Merry-go-round of dog chasing his tail: relationship between U.S. hyperscalers and private Gen AI companies
1. Hyperscalers’ earnings growth this quarter was boosted by an unusually large contribution from “other income,” which was actually mark-ups of their equity stakes in private Gen AI companies. For example:
- Nearly half of Alphabet’s (Google) record $62.6 billion profit—about $28.7 billion—did not come from search ads, cloud services or any of its products at all. It came from Alphabet updating the value of the equity it owns in private AI companies, primarily Anthropic. Alphabet holds a 14% stake before the announcement of an additional $40 billion commitment last week.
- Amazon’s earnings release stated that first-quarter net income “includes pre-tax gains of $16.8 billion included in non-operating income from our investments in Anthropic”—more than half of Amazon’s pre-tax income (or profit) for the quarter.
- Alphabet and Amazon generated “other income” totaling $53 billion in Q1 2026, which accounted for nearly 60% of those two companies’ total net income in Q1 and 34% of the total $155 billion in income this quarter. Of this $53 billion in “other income,” $49 billion was explicitly due to equity stakes in private AI companies.
- Microsoft reported “only” $942mn of other income in the first three months of the year, but this line item has now made $7.2bn over the past nine months.

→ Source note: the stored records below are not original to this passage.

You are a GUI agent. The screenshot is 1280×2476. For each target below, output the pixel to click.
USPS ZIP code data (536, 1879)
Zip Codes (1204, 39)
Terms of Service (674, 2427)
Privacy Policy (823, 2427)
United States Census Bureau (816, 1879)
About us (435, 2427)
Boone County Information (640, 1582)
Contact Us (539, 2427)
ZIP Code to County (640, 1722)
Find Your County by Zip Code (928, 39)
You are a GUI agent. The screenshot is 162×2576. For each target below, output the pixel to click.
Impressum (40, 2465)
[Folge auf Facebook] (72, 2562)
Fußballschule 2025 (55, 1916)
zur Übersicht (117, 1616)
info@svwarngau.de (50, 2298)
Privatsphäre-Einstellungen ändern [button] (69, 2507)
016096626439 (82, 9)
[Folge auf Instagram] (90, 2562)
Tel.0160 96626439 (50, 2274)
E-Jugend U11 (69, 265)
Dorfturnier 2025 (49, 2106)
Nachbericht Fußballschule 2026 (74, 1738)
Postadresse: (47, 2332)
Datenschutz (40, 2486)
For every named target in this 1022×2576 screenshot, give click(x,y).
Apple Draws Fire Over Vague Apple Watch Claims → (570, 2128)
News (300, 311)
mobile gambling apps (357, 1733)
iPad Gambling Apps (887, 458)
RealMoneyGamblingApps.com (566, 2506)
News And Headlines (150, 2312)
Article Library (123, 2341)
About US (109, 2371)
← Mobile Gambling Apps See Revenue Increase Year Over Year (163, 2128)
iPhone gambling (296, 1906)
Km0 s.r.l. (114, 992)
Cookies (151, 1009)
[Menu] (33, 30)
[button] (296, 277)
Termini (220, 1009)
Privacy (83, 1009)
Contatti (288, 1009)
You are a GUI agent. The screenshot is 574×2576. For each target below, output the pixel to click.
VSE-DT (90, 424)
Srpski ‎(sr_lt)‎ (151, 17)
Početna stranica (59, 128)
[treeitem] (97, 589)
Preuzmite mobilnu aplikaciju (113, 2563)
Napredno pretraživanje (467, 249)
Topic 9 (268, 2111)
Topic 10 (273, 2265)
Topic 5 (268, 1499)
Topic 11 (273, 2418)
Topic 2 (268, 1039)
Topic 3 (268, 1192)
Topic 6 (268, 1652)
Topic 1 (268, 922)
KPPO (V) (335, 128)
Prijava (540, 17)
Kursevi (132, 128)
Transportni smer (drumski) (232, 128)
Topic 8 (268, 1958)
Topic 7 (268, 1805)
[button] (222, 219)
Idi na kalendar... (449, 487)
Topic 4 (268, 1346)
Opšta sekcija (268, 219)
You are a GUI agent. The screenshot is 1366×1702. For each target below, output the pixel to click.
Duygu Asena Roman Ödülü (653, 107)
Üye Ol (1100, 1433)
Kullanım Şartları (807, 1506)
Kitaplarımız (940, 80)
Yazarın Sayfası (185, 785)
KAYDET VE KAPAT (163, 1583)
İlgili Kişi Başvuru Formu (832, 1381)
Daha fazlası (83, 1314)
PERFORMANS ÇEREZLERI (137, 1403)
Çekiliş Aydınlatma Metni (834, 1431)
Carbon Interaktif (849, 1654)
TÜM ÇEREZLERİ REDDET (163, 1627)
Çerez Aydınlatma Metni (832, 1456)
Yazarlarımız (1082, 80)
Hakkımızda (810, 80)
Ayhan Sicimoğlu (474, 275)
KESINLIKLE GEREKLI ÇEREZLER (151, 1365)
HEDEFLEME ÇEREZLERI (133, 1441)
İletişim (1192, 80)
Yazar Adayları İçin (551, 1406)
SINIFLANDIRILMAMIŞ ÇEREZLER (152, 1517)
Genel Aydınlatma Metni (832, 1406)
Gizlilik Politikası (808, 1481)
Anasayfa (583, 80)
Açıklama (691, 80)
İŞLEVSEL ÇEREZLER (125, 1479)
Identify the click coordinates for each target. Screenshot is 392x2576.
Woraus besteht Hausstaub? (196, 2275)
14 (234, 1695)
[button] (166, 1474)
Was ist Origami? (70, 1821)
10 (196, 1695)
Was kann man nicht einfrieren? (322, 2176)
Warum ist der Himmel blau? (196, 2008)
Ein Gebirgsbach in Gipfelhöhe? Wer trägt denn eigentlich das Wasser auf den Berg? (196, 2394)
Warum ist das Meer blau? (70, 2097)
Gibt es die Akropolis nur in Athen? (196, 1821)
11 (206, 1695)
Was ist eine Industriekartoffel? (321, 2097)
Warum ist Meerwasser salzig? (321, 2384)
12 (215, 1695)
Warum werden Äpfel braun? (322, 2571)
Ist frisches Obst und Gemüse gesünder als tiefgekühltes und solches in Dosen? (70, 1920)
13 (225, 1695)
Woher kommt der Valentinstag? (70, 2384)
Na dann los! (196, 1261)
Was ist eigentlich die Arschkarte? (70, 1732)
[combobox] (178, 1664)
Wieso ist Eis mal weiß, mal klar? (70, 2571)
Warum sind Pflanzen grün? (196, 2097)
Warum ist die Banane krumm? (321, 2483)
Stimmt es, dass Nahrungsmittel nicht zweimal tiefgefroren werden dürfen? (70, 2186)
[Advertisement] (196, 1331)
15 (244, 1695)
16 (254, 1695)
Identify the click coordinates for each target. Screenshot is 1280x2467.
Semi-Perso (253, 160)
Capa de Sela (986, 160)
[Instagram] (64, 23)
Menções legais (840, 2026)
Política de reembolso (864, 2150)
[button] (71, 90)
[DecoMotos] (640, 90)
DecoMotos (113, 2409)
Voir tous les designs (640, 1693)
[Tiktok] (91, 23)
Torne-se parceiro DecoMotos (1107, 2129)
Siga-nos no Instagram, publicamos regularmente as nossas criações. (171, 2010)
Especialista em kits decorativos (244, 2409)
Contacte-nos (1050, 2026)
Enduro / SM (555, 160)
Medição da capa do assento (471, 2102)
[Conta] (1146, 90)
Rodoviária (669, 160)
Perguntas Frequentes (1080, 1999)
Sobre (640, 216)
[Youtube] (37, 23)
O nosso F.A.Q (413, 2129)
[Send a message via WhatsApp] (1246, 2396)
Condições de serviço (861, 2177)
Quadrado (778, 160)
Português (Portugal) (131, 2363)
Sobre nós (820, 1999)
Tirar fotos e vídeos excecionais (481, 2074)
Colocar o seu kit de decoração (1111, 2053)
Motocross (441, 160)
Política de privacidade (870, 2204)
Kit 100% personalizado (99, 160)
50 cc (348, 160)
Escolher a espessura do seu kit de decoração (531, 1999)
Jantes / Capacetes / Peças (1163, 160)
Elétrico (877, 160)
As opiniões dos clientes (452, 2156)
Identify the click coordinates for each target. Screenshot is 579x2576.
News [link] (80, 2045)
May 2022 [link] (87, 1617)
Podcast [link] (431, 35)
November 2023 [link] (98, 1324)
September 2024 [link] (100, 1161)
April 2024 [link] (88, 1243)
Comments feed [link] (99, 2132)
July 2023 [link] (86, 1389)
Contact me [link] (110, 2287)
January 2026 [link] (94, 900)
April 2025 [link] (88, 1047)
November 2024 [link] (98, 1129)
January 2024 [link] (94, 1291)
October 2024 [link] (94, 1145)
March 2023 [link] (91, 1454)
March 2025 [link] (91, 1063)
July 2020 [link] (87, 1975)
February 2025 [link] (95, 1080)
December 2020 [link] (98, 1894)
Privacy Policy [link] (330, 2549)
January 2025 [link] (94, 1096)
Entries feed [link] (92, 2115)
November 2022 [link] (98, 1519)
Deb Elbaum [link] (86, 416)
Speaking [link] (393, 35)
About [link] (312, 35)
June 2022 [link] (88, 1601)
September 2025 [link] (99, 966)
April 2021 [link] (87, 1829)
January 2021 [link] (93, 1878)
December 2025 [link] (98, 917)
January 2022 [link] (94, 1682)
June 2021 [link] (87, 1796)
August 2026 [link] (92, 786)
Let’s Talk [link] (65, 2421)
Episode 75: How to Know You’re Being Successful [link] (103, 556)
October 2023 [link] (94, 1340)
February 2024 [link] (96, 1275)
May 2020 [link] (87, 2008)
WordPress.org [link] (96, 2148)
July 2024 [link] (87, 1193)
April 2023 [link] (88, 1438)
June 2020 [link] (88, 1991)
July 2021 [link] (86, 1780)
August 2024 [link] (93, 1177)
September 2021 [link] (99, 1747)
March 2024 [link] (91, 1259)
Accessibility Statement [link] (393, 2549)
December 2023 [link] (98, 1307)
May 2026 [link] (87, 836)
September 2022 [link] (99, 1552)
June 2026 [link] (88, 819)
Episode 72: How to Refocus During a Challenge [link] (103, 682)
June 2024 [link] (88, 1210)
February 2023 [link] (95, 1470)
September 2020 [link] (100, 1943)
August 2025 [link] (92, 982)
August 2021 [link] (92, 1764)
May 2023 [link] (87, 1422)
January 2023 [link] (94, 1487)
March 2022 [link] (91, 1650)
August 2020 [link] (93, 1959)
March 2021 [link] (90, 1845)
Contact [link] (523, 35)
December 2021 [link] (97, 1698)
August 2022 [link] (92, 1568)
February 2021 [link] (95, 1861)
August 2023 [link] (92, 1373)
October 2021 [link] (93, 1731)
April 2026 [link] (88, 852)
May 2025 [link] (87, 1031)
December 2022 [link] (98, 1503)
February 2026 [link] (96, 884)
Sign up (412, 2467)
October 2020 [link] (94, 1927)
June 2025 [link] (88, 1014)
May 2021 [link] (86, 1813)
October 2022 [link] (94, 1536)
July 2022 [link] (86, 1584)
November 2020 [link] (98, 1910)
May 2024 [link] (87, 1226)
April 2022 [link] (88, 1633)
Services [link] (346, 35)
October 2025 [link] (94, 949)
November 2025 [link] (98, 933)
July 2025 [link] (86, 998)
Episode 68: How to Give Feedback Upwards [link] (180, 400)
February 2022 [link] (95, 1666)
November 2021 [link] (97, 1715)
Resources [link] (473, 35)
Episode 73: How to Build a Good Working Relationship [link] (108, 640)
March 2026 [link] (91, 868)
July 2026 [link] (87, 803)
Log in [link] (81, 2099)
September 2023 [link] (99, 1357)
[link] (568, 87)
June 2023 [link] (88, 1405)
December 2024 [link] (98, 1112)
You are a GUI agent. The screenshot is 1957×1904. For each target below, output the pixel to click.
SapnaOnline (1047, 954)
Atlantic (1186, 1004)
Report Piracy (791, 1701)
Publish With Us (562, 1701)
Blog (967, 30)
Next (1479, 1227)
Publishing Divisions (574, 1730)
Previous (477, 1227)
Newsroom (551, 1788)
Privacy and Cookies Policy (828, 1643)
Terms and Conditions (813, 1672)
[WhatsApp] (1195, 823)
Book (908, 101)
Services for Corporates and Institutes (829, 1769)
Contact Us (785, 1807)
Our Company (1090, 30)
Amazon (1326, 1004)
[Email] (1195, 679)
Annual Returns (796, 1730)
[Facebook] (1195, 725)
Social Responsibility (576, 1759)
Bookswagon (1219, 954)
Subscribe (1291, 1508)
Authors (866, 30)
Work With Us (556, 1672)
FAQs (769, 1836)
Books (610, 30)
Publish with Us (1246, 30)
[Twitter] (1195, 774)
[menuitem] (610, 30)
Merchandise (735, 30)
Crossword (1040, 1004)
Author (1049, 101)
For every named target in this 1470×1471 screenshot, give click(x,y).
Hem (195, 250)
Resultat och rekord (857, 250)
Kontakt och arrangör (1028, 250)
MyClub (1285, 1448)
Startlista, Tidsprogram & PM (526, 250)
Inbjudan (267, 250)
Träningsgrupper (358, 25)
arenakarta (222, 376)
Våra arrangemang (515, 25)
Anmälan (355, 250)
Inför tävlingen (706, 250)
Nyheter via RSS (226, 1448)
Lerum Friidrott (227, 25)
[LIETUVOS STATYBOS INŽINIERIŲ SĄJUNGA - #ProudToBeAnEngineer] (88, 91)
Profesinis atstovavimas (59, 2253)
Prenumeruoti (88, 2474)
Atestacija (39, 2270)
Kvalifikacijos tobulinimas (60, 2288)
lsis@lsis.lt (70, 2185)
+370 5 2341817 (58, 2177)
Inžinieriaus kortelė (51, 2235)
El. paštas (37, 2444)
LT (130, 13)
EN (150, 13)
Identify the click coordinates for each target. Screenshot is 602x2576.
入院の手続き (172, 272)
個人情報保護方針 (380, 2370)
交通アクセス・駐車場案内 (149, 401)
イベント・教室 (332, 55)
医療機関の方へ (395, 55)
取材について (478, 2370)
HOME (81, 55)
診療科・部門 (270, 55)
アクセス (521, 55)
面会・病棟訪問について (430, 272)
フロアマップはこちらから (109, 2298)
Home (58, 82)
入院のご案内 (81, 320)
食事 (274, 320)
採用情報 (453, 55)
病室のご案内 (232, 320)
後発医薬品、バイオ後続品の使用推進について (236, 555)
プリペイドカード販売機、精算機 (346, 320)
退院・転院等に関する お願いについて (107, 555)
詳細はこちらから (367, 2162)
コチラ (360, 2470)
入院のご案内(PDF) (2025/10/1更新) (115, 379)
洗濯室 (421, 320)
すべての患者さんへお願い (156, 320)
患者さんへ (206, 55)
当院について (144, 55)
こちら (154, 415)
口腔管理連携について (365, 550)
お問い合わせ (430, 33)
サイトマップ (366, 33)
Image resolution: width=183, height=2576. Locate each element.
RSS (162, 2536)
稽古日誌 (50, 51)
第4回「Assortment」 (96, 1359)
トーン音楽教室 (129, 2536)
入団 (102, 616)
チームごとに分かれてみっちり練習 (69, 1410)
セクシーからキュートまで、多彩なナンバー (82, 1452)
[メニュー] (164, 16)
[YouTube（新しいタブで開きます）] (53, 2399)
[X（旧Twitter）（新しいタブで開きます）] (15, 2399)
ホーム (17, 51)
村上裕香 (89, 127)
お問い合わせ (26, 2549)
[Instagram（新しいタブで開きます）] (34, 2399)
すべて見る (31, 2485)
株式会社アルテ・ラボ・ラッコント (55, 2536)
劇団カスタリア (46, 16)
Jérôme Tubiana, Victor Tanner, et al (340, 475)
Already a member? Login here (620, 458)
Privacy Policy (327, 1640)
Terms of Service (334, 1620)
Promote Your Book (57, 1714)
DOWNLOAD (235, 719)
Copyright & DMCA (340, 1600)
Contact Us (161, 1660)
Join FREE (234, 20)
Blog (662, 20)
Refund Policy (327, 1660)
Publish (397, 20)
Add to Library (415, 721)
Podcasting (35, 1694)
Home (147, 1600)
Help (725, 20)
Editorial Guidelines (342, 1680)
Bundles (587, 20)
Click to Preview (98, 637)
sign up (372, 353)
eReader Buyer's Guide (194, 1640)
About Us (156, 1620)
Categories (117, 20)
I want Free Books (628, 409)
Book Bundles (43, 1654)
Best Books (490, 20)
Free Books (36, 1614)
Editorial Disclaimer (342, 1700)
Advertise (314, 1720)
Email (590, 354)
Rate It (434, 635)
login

- Under U.S. accounting rules, publicly traded firms must adjust and report the assessed value of their private equity holdings every quarter. Because private AI start-ups like Anthropic experienced meteoric valuation updates (e.g., Anthropic climbing to an estimated $380 billion), both Alphabet and Amazon were required to record those massive “on-paper” gains directly to their bottom-line net income
2. Now here’s the merry-go-round relationship: Not only have private investments and increasingly engorged funding rounds become a meaningful driver of the hyperscalers’ aggregate earnings, but the money the hyperscalers have pumped into the likes of Anthropic and OpenAI has allowed those private AI companies to sign huge computing deals with Alphabet’s Google Cloud, Microsoft’s Azure and Amazon Web Services (AWS). OpenAI and Anthropic now make up about half of the entire cloud computing order books at Oracle, Alphabet, Amazon and Microsoft!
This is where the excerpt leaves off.